* Supplied text *
+-------+

Recently I found myself wondering if the average American woman might not be evolving toward more self-acceptance where weight and body image are concerned — mightn’t voluptuous singer Adele’s wild popularity result in less rigidity in the media’s rulebook for how we’re all supposed to look? Adele is a world-famous sensation — and she’s a big girl. (True, she’s dropped some extra pounds since her throat surgery, but she remains full-figured, which seems to be what her body wants.) After Vogue editor Anna Wintour predictably ordered the singer’s spring cover airbrushed to slim her, fans were outraged and critics vocal globally.

“Confidence-Boosting Tips from Real Women 9 to 99,” a gorgeous photo essay in Shape, shot by Mary Ellen Mark, hoisted my optimism higher — walking readers through a diverse tour of physically active women, like yoga instructor Robin Wald, 42, who celebrates her fierce strength and consciously overlooks her perpetually flabby “Mommy” tummy, the piece reminds me that my body is, well, myself, my support system, my shelter, my stability and, in turn, my fragility. Bottom line: The body is a bodacious miracle whether you’re naturally a skinny mini or a zaftig diva.

My more specific question became: In our weight-obsessed culture, is it slowly starting to become mainstream-acceptable for a woman to encourage her body to exist in the shape and size it’s meant to be, based on genetics and personal nature? Someday soon, will fewer American women be obsessed with thinness and, on the other side of the hamburger patty, will fewer be dangerously obese? (Maryland’s obesity rate is 77 percent.)

Then an article published late last month in The Washington Post“Black Women Are Heavier and Happier with Their Bodies Poll Finds” by Lonnae O’Neil Parker — complicated my question. Seems a recent survey conducted by The Washington Post and the Kaiser Family Foundation has proven that African-American women generally have higher self-esteem and a better body image regardless of their size: The study showed that only 41 percent of average or “thin” white women reported high self-esteem while 66 percent of overweight black women pledged such confident status.

“The notion that all women must be culled into a single little-bitty aesthetic is just one more tyranny, they say. And black women have tools for resisting tyranny, especially from a mainstream culture that has historically presented them negatively, or not at all,” writes O’Neil Parker. “Freed from that high-powered media gaze, generations of black women have fashioned their own definitions of beauty with major assists from literature and music — and help from their friends.”

This all sounds great to me. And O’Neil Parker has funny fun quoting pro-curves song lyrics from “Baby Got Back” by Sir Mix-a-Lot — “Give me a sister/I can’t resist her/Red beans and rice didn’t miss her” — but points out early in the longish article that black women who embrace bulk may be setting themselves up for consistent weight gain and eventual obesity — plus life-threatening complications. That doesn’t sound great to me.

On one hand, the idea that many black women are more accepting of their natural curves seems empowering and healthy, an approach many white women can learn from; on the other, it strikes me as a form of acting out irresponsibly, rebelling perhaps too far to the BMI extreme against a downright mean mainstream message. Gaining excessive weight definitely goes against honoring your natural form, your body’s “way.”

+-------+

* Things to do *
- a) Rewrite everything from "This all sounds" down to "sound great to me." in the body-image essay, putting "lengthy" in place of "longish".
- b) Please answer these questions on the body-image essay:
(i) Who shot the photo essay in Shape?
(ii) What percentage of overweight black women in the survey reported high self-esteem?
(iii) Which song's lyrics does O'Neil Parker quote?
The material after this point comes from a separate source.

* Given data *
+-------+

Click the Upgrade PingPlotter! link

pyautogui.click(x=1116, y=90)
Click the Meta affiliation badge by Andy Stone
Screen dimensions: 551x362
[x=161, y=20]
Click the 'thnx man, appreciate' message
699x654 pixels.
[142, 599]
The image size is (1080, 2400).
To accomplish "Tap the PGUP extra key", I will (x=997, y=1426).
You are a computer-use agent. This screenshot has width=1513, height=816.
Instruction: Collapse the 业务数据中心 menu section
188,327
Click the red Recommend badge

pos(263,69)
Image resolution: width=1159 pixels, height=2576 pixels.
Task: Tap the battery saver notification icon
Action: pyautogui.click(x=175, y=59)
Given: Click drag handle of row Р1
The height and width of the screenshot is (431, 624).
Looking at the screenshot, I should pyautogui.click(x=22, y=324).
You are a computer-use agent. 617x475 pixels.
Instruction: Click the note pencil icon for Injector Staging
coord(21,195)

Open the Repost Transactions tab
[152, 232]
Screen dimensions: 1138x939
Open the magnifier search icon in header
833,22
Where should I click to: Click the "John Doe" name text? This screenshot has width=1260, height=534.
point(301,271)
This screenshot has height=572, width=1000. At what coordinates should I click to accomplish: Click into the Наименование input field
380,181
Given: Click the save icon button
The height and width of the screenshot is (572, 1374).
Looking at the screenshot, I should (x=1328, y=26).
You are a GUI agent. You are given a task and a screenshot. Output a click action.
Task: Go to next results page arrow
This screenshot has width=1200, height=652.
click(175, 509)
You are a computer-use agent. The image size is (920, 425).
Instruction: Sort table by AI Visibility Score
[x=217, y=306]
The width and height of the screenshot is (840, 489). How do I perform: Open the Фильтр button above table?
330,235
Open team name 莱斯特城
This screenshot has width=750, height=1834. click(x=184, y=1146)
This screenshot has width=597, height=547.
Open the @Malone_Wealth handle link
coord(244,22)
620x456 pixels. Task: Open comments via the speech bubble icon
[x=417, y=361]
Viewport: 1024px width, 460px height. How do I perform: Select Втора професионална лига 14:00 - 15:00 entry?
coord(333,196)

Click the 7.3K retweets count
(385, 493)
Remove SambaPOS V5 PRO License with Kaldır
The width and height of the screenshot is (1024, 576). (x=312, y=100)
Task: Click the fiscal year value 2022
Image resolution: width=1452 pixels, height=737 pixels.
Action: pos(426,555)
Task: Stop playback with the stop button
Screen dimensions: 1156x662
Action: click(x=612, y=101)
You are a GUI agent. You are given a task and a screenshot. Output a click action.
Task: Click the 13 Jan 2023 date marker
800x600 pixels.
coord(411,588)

+-------+

* Answers in order *
- a)
This all sounds great to me. And O’Neil Parker has funny fun quoting pro-curves song lyrics from “Baby Got Back” by Sir Mix-a-Lot — “Give me a sister/I can’t resist her/Red beans and rice didn’t miss her” — but points out early in the lengthy article that black women who embrace bulk may be setting themselves up for consistent weight gain and eventual obesity — plus life-threatening complications. That doesn’t sound great to me.

- b)
(i) Mary Ellen Mark
(ii) 66 percent
(iii) "Baby Got Back" by Sir Mix-a-Lot